En Mendoza, tierra de vinos y montañas, también hay espacio para otras cosechas: la de bandas que germinan en la precariedad y florecen en el ruido. Allí, a fines de 2017, nació Motochorros, una agrupación que más que un grupo parece un organismo vivo, mutante, un Voltron sonoro que se alimenta de quienes se suman a su viaje. Hoy la tripulación está integrada por Martín, Fede, Nacho y Gonzalo Motochorro, pero el nombre, casi un tótem, supera a los individuos.
A diferencia de muchas historias donde los primeros ensayos se recuerdan como un desborde de desprolijidad, Motochorros se gestó con otra disciplina. “Nunca hubo un ensayo caótico. Vamos con las cosas claras, directos a lo concreto. Hay espacio para lo lúdico, pero no para el caos”, cuentan. Esa frase resume una filosofía: el ruido no es confusión, es dirección.
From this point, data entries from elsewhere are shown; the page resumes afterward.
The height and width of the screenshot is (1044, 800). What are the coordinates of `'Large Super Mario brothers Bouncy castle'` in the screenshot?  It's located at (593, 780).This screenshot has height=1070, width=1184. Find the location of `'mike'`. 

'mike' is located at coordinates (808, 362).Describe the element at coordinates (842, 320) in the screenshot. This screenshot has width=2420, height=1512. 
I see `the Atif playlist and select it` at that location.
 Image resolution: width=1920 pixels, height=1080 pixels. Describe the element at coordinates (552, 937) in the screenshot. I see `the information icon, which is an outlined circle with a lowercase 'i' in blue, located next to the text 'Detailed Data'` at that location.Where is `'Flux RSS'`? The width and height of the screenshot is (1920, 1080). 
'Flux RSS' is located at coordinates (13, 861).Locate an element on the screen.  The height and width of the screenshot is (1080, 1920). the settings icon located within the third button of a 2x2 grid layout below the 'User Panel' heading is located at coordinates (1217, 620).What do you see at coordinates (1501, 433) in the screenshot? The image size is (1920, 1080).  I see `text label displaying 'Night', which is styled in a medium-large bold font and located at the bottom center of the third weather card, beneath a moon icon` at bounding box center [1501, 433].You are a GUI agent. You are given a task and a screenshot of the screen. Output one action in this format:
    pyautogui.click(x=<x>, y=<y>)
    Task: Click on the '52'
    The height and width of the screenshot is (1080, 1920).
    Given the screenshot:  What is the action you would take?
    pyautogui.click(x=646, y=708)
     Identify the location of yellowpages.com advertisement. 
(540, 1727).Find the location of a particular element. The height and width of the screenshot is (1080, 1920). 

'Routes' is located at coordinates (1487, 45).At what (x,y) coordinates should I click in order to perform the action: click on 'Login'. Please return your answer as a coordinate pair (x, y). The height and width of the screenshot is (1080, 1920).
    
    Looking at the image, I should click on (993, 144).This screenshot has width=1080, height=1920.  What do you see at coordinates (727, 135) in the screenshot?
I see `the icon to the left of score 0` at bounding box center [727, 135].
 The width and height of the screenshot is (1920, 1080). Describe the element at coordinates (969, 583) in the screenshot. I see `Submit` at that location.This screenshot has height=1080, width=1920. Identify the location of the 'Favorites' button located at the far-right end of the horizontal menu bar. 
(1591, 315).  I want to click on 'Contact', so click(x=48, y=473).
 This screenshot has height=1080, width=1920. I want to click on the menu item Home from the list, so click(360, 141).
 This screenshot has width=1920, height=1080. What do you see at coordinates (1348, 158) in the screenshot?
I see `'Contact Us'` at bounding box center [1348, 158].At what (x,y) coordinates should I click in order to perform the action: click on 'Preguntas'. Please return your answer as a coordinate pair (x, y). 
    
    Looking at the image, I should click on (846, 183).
¿Cómo explicar lo que hacen a quien nunca los escuchó? Ellos mismos lo describen como una banda punk en el universo de Mad Max. Ruido, crudeza y energía condensada en un paisaje distópico donde todo parece a punto de estallar. La música de Motochorros no es solo sonido: es también imagen, concepto, narrativa cinematográfica. Cada canción funciona como un fotograma arrancado de una película oscura que vibra entre el asfalto, el metal y la furia.
El under mendocino, como en tantas ciudades, está marcado por la falta de espacios y por un sistema que parece privilegiar a unos pocos. Motochorros no se victimiza, sino que elige un camino claro: la autogestión como ética y destino. “No hay soluciones mágicas, solo trabajo constante. Somos under, pero sin que eso signifique algo de poco valor. El compromiso es el mismo frente a diez personas o frente a cien.”
En esa convicción encuentran fuerza. La horizontalidad, dicen, abre puertas. Y esas puertas llevan no solo a escenarios locales, sino también a giras y a un crecimiento que trasciende fronteras.
El público es parte del ritual. No hay anécdotas rimbombantes, solo la maravilla —simple y poderosa— de que la gente sepa las canciones y las grite de memoria. Entre su repertorio, destacan dos piezas: “Motochorro” y “Criminal”, que condensan esa mezcla de identidad, crudeza y declaración de principios. Pero ellos lo aclaran: la banda no es solo canciones. Motochorros es el vivo, lo visual, lo colectivo.
Con la vista puesta en el 2026, la banda ya planifica grabaciones, giras y nuevos discos. El motor está encendido y no se detiene. “Estamos en todo eso: grabando, planeando giras y recitales. Si seguimos así, vamos bien. Tal vez con algunos discos más en la mochila”, aseguran.
A quienes aún no se animan a ir a verlos en vivo, les dejan una advertencia cargada de orgullo y proyección:
“Se están perdiendo algo que, en algún momento, sus hijos o nietos les van a preguntar. Los esperamos en la próxima y los queremos mucho.”
Motochorros no es solo una banda de punk mendocino: es una metáfora. Un recordatorio de que el arte más visceral nace de la autogestión, del compromiso y de la certeza de que lo auténtico no pide permiso. Son, como dicen, un eco de Mad Max en las calles de Mendoza: velocidad, ruido, peligro y belleza en medio del caos.